# My Switchback's been reborn!



## KalamazooKid (Jun 20, 2005)

I kept it around for a backup cause it was probably the sweetest shooting bow of its day. We'll, my son's outgrown his Hoyt Trykon so I offered the SB to him. Changed out the cam to a 28" DL and paper tuning revealed that it was still dead on. Fletched up some new arrows and can't wait to see him shoot it this weekend!


----------



## KalamazooKid (Jun 20, 2005)




----------



## uptracker (Jul 27, 2004)

Nice...one of the best hunting bows ever made. Get a new string and cable though, especially if it's been laying around a couple years. You can get a good custom set for $70.


----------



## buckslayer54 (Feb 18, 2013)

I wish I would have kept my SB. I sold it to a friend who wanted to get into bow hunting so I guess its okay. On the string and cable note, check out delta force bow strings. I bought one for my drenalin and couldn't be happier. It has held up very well.

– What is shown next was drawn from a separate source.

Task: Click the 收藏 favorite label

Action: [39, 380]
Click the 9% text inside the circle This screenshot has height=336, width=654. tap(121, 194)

And it was 34 bucks total for the string and cable 

Sent from my C771 using Ohub Campfire mobile app


----------



## buckslayer54 (Feb 18, 2013)

I wish I would have kept my SB. I sold it to a friend who wanted to get into bow hunting so I guess its okay. On the string and cable note, check out delta force bow strings. I bought one for my drenalin and couldn't be happier. It has held up very well. And it was 34 bucks total for the string and cable 

Sent from my C771 using Ohub Campfire mobile app


----------



## WMIBOWHUNTER (Jan 18, 2012)

great bow!!!!!! Maybe the greatest in it's day!!!


----------



## uptracker (Jul 27, 2004)

buckslayer54 said:


> On the string and cable note, check out delta force bow strings. I bought one for my drenalin and couldn't be happier. It has held up very well. And it was 34 bucks total for the string and cable
> 
> Sent from my C771 using Ohub Campfire mobile app


What material was the string and cable made of?


----------



## Chevyguy28 (Dec 29, 2010)

If your planning on replacing the string and cable I wouldn't cheap on it. 35$ sounds very cheap to me. Get ahold of drewstreeter on here he'll build you a custom string and cable for a great price!


Posted using Outdoor Hub Campfire


----------



## buckslayer54 (Feb 18, 2013)

I cant remember now but I did do a little research and others seem to be very happy with theirs. Maybe they were company guys but mine has held up great and still draws 72 pounds. 

Sent from my C771 using Ohub Campfire mobile app


----------